Employers challenge right to strike in court
Australian employers are represented in a case before the International Court of Justice that challenges the right to strike, warns Professor Sean Cooney of Melbourne Law School.
Australian employers are represented in a case before the International Court of Justice that challenges the right to strike, warns Professor Sean Cooney of Melbourne Law School.

“Many Australians take for granted that workers have a right to strike – that is, the right to withdraw your labour (in whole or in part) for a period of time to show an employer the value of your labour,” Professor Cooney says. “Much of the rest of the world has the same right.
“But now, that right to strike is under threat globally, as employers have gone to the International Court of Justice to challenge the legal principle on which it is based.
“Hearings are expected to begin later this year, and the court will make its decision later this year or early next year.”
The court’s decision will arguably be internationally binding, influencing labour laws around the world, including in Australia, as well as international trade agreements and the decisions of major courts, he says.
The legal principle being tested is whether the right to freedom of association, and the related right to organise – which are both part of international law – do or don’t guarantee the right to strike. They are both part of Convention 87 of the International Labor Organisation (ILO).
The ILO’s decisions are made by member states along with representatives of workers and employers – the Australian representatives are the Australian Chamber of Commerce and Industry and the Australian Council of Trade Unions.

- Professor Sean Cooney
About a decade ago, employers sharply challenged whether Convention 87 could be interpreted as protecting a right to strike; worker representatives strongly opposed this, and the issue has been deadlocked.
“So, the ILO recently decided to refer the question to the International Court of Justice for an opinion,” Professor Cooney says. “That means that for countries like Australia, which don’t have a right to strike in their Constitutions, the main international basis of the right to strike could disappear.

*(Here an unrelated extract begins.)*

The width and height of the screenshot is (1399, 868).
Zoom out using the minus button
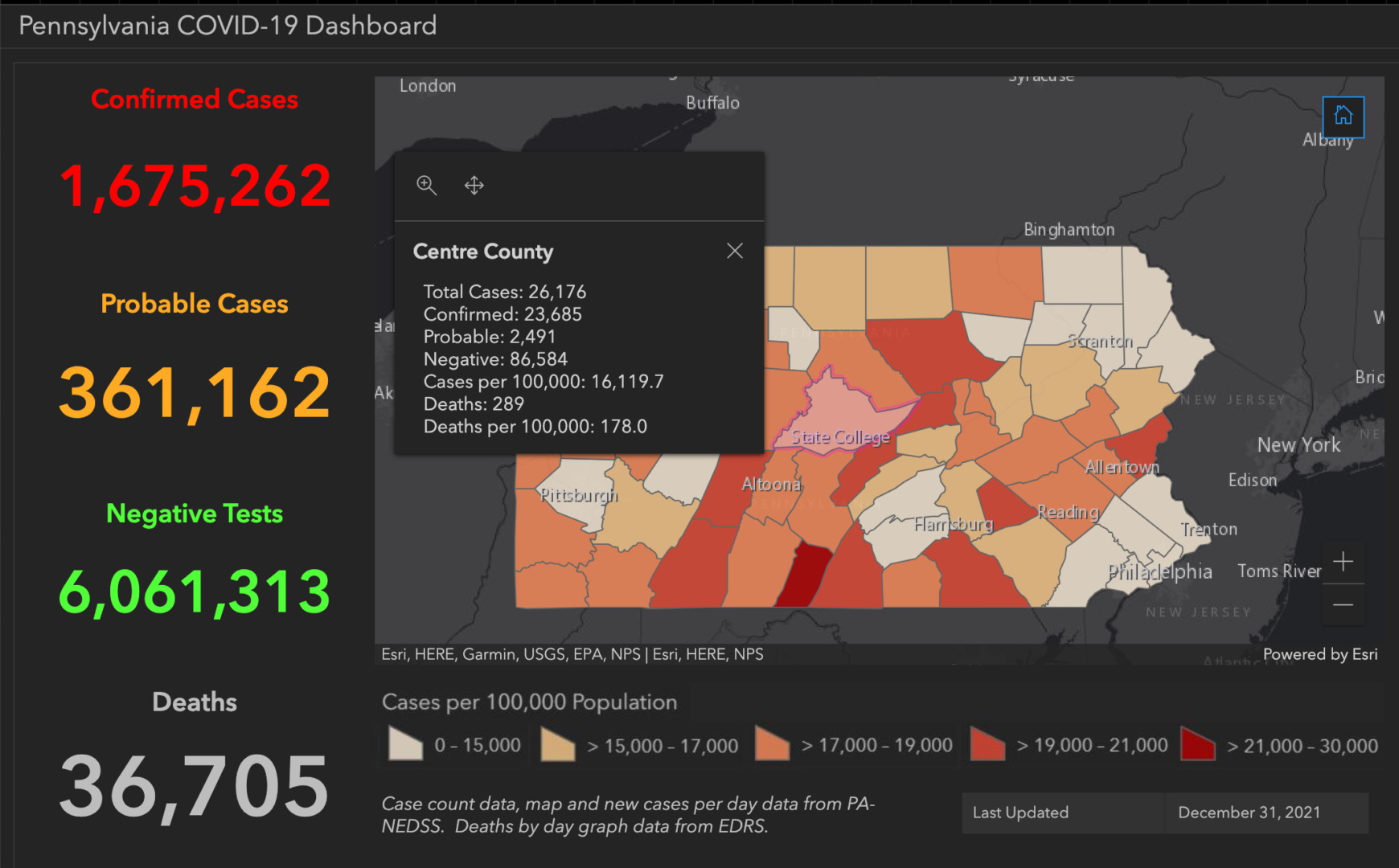[x=1344, y=604]
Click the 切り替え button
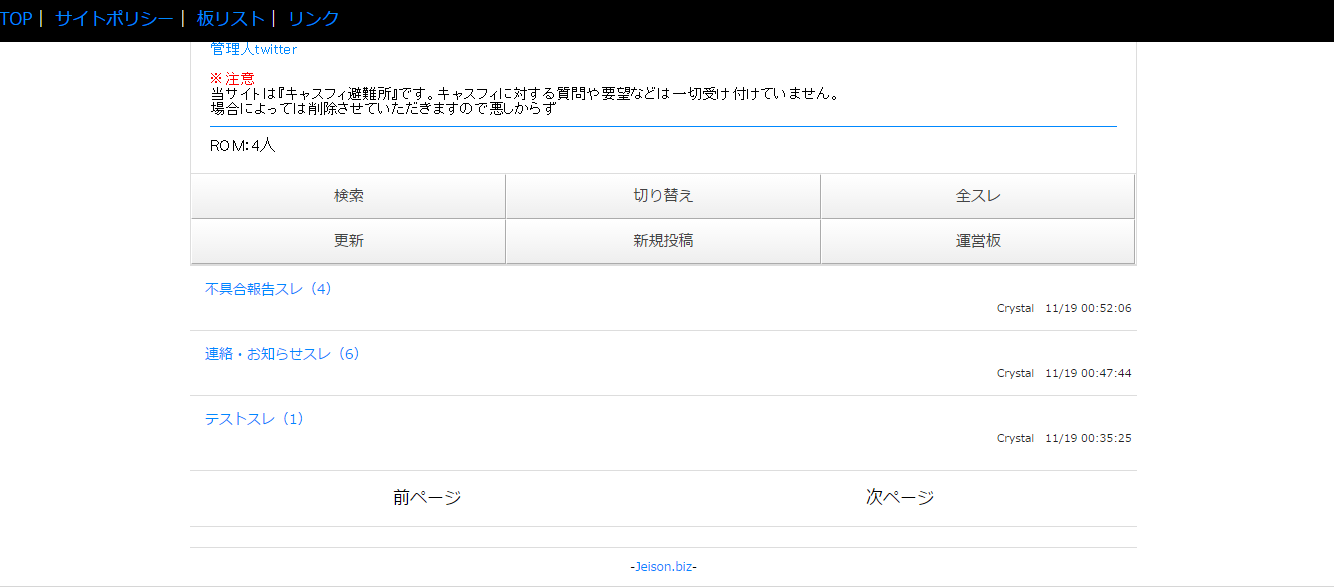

“A threadbare right to strike would continue to exist, but it would be questionable how much value it will have to workers and their unions as they try to insist that governments protect peaceful industrial action.”
Such a decision would also dramatically unsettle a large body of law around strikes by institutions like the Court of Justice of the European Union, the European Court of Human Rights, the Inter-American Court of Human Rights, the Supreme Court of Canada, and the Constitutional Court of South Africa.
Convention No. 87 is designed to protect the independence of workers’ and employers’ organisations from interference by public authorities. It was adopted as a response to authoritarian regimes suppressing unions in countries like Germany, Japan and the Soviet Union in the mid-twentieth century.
Convention No. 87 does not directly refer to a right to strike, but for many decades the ILO’s supervisory bodies have said that it implies the right. “The Convention refers to unions ‘furthering and defending the interests of workers’, and strikes are a critical way to do this,” Professor Cooney says.